Therapeutischer Ansatz
In meiner Privatpraxis für Psychotherapie in Bonn biete ich einen sicheren und unterstützenden Rahmen, in dem wir gemeinsam Ihre aktuellen Herausforderungen verstehen und angehen. Je nach Anliegen und persönlicher Passung arbeite ich mit Methoden der kognitiven Verhaltenstherapie sowie der Schematherapie.
Kognitive Verhaltenstherapie (KVT)
Kognitive Verhaltenstherapie ist eine Form der Psychotherapie, die untersucht, wie Gedanken, Gefühle und Verhalten miteinander zusammenhängen. Sie unterstützt dabei, belastende oder verzerrte Denkmuster zu erkennen, zu hinterfragen und durch hilfreichere Sichtweisen zu ersetzen. Gleichzeitig werden neue Verhaltensweisen im Alltag erprobt. Auf diese Weise können Beschwerden wie Angst, Depression oder andere emotionale Belastungen abnehmen und das Gefühl von Selbstwirksamkeit und Kontrolle im eigenen Leben gestärkt werden.
Schematherapie
In der Schematherapie geht es um tief verankerte innere Muster („Schemata"), die oft in der Kindheit entstehen und später unbewusst beeinflussen, wie wir fühlen, denken und auf andere reagieren. Diese Muster entwickeln sich meist, wenn wichtige emotionale Bedürfnisse nicht (ausreichend) erfüllt wurden. Um mit den dadurch entstehenden belastenden Gefühlen umzugehen, entwickeln Menschen bestimmte Reaktionsweisen, die kurzfristig entlasten, langfristig aber zu Problemen in Beziehungen oder wiederkehrenden Konflikten führen können. In der Therapie werden diese Muster gemeinsam sichtbar gemacht und besser verstanden, um Schritt für Schritt neue, passendere Wege im Umgang mit sich selbst und anderen zu entwickeln.
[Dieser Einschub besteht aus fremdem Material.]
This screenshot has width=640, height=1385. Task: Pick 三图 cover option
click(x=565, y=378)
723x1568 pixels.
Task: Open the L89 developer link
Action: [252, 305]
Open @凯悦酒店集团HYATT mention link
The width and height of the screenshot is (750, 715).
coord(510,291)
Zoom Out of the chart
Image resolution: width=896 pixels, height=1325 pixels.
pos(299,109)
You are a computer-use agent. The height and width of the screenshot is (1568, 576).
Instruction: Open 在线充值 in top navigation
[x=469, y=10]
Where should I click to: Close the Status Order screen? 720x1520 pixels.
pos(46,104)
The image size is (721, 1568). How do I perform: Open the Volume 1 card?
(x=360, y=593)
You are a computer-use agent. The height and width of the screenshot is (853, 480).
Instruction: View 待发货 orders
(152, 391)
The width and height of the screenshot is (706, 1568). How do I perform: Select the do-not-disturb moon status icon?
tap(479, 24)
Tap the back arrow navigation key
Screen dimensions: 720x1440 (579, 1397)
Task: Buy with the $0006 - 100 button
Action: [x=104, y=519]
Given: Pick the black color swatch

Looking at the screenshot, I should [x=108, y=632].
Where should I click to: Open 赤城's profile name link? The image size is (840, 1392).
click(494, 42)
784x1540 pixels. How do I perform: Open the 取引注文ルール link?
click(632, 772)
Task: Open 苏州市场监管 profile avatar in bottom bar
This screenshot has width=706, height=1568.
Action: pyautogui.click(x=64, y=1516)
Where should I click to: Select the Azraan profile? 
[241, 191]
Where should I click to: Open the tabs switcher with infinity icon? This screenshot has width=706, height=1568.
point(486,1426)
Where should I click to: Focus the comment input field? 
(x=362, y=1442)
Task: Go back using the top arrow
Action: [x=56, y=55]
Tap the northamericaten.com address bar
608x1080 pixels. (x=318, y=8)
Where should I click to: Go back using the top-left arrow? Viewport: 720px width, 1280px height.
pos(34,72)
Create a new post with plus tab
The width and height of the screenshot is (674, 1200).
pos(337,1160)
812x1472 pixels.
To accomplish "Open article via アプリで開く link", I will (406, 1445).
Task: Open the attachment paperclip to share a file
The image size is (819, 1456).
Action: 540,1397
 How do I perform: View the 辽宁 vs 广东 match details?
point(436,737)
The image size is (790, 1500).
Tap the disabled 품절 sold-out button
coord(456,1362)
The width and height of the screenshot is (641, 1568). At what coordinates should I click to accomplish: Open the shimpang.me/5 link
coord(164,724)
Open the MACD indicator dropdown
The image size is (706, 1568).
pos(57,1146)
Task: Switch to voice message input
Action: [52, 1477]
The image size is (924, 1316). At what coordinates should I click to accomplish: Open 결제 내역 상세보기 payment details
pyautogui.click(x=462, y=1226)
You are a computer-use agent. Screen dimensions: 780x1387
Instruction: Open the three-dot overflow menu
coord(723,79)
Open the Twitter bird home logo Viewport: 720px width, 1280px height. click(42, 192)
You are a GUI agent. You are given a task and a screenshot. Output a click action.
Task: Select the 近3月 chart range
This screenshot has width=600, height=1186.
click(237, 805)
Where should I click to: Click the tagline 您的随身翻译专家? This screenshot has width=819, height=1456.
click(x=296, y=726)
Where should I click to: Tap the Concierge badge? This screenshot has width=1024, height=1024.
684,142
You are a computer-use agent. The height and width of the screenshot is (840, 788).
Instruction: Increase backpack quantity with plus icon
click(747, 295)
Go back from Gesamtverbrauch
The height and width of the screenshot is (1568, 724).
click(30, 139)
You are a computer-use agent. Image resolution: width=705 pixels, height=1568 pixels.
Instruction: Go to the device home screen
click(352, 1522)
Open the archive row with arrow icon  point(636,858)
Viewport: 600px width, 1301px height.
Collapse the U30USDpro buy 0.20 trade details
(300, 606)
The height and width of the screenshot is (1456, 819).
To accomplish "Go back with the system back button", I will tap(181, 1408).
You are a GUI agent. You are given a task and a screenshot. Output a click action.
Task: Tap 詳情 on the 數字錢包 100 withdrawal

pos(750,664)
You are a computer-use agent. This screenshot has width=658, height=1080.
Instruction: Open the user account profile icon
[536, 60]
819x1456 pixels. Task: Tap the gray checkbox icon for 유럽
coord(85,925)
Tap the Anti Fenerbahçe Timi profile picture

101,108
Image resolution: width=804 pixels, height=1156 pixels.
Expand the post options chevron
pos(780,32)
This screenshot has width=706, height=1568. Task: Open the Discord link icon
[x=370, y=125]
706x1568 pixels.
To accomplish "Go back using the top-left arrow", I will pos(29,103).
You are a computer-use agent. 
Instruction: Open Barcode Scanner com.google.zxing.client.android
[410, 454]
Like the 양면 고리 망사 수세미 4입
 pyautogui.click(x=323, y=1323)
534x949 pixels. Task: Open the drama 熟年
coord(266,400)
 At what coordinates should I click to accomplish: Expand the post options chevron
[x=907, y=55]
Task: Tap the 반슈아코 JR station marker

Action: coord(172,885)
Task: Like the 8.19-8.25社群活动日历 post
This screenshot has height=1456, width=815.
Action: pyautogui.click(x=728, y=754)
Beide Ansätze gestalte ich individuell passend zu Ihrem Anliegen. Wichtig ist mir dabei, Ihre persönlichen Stärken zu nutzen und Ihr Vertrauen in die eigene Handlungsfähigkeit zu stärken.
Kompetenzbereiche
- Angststörungen (z. B. generalisierte Angststörung, Panikstörung, spezifische Phobien, soziale Angststörung)
- Depressive Störungen und andere affektive Störungen (z. B. depressive Episoden, Dysthymie, bipolare Störungen)
- Anpassungsstörungen
- Zwangsstörungen und verwandte Störungen (z. B. Zwangsgedanken oder Zwangshandlungen, körperdysmorphe Störung)
- Persönlichkeitsstörungen (z. B. Borderline-, ängstlich-vermeidende, narzisstische Persönlichkeitsstörung)
- Substanzbezogene und Abhängigkeitserkrankungen (z. B. Alkoholabhängigkeit, Substanzgebrauchsstörungen, Glücksspielsucht)
- Autismus-Spektrum-Störung
- Schlafstörungen
Therapiesprachen
- Deutsch
- Englisch
- Russisch (neben Deutsch oder Englisch)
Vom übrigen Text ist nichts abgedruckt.